Nevertheless, unscrupulous fruit and vegetable vendors obtain these chemicals and line their pockets with the profits, according to chemical engineer María Matilde Viera, and Public Health Ministry official Dora Martha Rivera.
Aquatic Species Discovered
CARACAS, (Tierramérica).- Two fish species, five new types of crustaceans and two micromollusks were found in the delta of the Orinoco River, in northeast Venezuela, by researchers from the LaSalle Foundation for the Natural Sciences.
''We have already registered the new species and the report with international programs. These discoveries confirm that Venezuela is a 'megadiverse' country,'' Daniel Novoa, director of the Environment Ministry's Delta Project, told Tierramérica.
The Orinoco Delta is a fragile ecosystem of marshes that are home to more than 220 animal species. Since 1991, 30,000 of the delta's 40,000 square km have been part of the Man and Biosphere Program of the United Nations.
The research effort also determined that many of the delta species are threatened by unregulated fishing practices, particularly dragnet fishing.
Defending Water Against Mining Company
SANTIAGO, (Tierramérica).- Los Caimanes, a small rural community in northern Chile, launched a signature collection campaign to convince the government to prohibit a big mining company from building a reservoir that would contaminate the area's aquifers, the only local source of potable water.
The reservoir of Los Pelambres mine would receive 1.7 million tons of toxins, like arsenic, strontium, silicon oxide, chloride, lead and sulfur, above the underground water sources, said Naira Huerta, resident of the community located 280 km north of Santiago.
The region ''suffers prolonged droughts, our streams usually evaporate before they reach us. We resolved the problem when we found the aquifers eight kilometers from our town,'' said Huerta.
Los Pelambres mining belongs to the Luksic Group, the largest business conglomerate in Chile. Los Caimanes residents sent a letter of protest to President Ricardo Lagos, who then delegated it back to the local intendant, the region's top government official.
Forests Produce More Intact than Cleared for Farming
RIO DE JANEIRO, (Tierramérica).- The Amazon forests that remain intact are more ''competitive'' than farming in this globalized economy, according to a doctoral thesis recently approved by the University of Brasilia.
Making the argument is Ecio Rodrigues, a forestry engineer with 18 years of practical experience in the northern state of Acre, in the Brazilian Amazon.
Proving the economic advantages of sustainable exploitation of the forests over converting them to farmland is essential for halting deforestation, destroying the Amazon for agriculture, ranching and logging, says Roberto Smeraldi, coordinator of Friends of the Earth-Brazilian Amazon.

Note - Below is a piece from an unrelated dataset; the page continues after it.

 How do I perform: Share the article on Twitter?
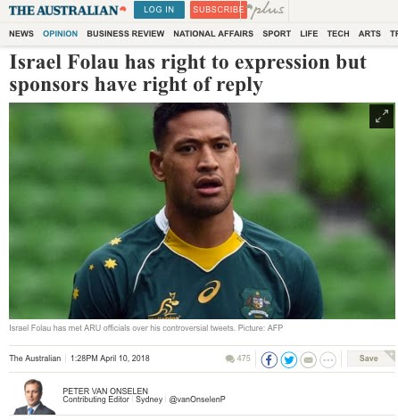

Advances in sustainable management and extraction of forest products have failed so far to stop deforestation, which this year will claim more than the 23,700 square km cleared in 2003.
Rodrigues's thesis, which draws on 300 books and articles about concrete experiences in Acre, is motivation for the environmental effort, but now the challenge is to convince those who are destroying the forest to stop.
Christmas Threatens the Pinabete
GUATEMALA CITY, (Tierramérica).- The situation of the pinabete (Abies guatemalensis R), an endangered tree in Guatemala, worsens every Christmas season due to the widespread use of its branches as decoration by the mostly Roman Catholic population.
''The branches are the main material that illegal vendors use to put together the famous Christmas trees that bring joy and holiday aroma to Guatemalan homes, but they are condemning this conifer, found only in Guatemala, to extinction,'' Pedro López, of the National Council on Protected Areas (CONAP), told Tierramérica.
At least 45,000 households bought a pinabete tree in 2000, according to the National Forests Institute.
The pinabete, which grows at altitudes up to 3,000 meters above sea level, is also threatened by abrupt changes in temperature, the advance of the farming frontier, and pests.
CONAP, with support from the National Civil Police, is pushing a program to stop the cutting of this conifer during the Christmas holiday season. *Source: Inter Press Service.